Entrou um tocador de rebeca com um livro de musica; subiu á alta escrivaninha, e arranjou uma orchestra, improvisando sons similhantes aos vagidos produzidos por incommodos do estomago. Entrou em seguida Mistress Fezziwig, toda ella um sorriso substancial. Vieram depois as tres meninas Fezziwigs radiantes e amaveis, e a traz d'ellas seis pretendentes cujos corações as ingratas espedaçavam, e depois entraram todos os rapazes e raparigas empregadas no trafêgo commercial da casa; depois a creada grave com o seu primo padeiro; depois o cosinheiro, com o amigo intimo de seu irmão, o fornecedor de leite; depois o aprendiz da loja fronteira, com apparencia de não ter bastante que comer em casa de seu amo, e procurando esconder-se atraz da creadinha da casa, duas portas abaixo, á qual estava mais que provado, que a ama puxára as orelhas. Assim entraram uns atraz dos outros; este com modos d'envergonhado, aquelle com ademanes de corajoso, e aquelle outro empurrando os convivas; finalmente entraram todos d'um modo ou d'outro, não importa como.

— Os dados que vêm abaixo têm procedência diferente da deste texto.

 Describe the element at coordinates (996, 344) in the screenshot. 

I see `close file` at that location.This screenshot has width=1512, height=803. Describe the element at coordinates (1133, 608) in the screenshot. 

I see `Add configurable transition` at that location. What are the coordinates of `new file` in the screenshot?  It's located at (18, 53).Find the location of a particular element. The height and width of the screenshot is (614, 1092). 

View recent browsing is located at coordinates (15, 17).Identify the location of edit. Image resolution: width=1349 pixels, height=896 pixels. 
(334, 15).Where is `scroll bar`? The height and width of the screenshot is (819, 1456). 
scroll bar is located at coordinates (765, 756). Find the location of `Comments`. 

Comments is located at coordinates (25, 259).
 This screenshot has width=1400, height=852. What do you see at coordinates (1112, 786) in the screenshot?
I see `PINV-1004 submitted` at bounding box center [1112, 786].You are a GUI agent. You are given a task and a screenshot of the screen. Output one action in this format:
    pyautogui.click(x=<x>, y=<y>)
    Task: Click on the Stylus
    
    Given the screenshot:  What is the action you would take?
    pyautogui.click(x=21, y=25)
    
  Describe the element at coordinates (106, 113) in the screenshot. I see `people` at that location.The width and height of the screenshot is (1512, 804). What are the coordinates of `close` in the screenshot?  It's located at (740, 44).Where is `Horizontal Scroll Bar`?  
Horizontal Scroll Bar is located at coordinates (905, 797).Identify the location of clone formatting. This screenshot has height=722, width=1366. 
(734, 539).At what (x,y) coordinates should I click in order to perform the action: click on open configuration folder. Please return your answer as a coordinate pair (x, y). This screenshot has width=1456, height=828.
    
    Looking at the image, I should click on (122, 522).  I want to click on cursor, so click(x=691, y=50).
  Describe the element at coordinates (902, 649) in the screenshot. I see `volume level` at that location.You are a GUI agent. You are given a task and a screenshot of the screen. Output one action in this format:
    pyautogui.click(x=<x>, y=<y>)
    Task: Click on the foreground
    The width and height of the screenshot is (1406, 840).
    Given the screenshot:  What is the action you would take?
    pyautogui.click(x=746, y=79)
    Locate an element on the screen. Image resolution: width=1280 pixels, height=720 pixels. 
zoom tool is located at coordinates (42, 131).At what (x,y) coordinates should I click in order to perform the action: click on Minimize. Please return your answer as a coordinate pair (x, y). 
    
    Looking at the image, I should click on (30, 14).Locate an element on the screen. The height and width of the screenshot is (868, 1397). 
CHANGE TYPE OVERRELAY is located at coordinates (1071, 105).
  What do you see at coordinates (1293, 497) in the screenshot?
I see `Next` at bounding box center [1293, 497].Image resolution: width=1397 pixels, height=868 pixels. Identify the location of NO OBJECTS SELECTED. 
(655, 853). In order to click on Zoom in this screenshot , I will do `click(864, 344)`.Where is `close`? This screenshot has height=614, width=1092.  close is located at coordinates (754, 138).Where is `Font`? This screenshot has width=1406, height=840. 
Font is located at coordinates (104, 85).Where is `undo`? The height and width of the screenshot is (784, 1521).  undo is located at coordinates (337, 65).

Romperam a dança vinte pares ao mesmo tempo dando as mãos e formando circulo; metade avançam, e metade retrogradam; ora estes se balanceam em cadencia, ora aquelles seguem o movimento geral; os pares velhos, não atinam com a dança, e continuamente se enganam; os rapazes e raparigas tratam de os desconcertar completamente e afinal termina tudo em confusão geral. Quando se chegou a este bello resultado, o velho Fezziwig bateu as palmas para fazer cessar a quadrilha e gritou «Bravo! muito bem!» e o da rebeca introduziu a sua avermelhada caraça dentro d'um cangirão de porter[1], alli collocado para esse mesmo fim. Mas tendo em pouca conta o repouso, quando reappareceu sahido do cangirão, apezar de ainda não estarem formados os pares, começou a tocar com tal furia, que fazia acreditar que o primeiro muzico fora levado para casa em padiola exhausto de forças, e elle viera para o desbancar ou então terminar com a vida.

Seguiram-se mais danças e joguinhos de prendas, e mais danças e um grande cake, e serviu-se vinho quente com noz muscada, e uma grande peça de roast-beef frio, e tortas de picado, e cerveja em abundancia. Mas o melhor do sarau ou da festa, foi depois de servido o roast-beef quando o da rebecca (fino mastim! palavra de honra, — homem dos diabos que sabia do seu officio melhor do que os senhores todos, ou eu!) começou a tocar o «Sir Roger de Coverley»! Agora o vereis! Ahi me salta para a frente o velho Fezziwig afim de dançar com a esposa. Collocaram-se na cabeceira da salla, e então é que foi o bonito! Tinham a dirigir vinte trez ou vinte quatro pares, com quem não se podia brincar; gente que queria dançar, e não sabia que coisa fosse o dar um passo!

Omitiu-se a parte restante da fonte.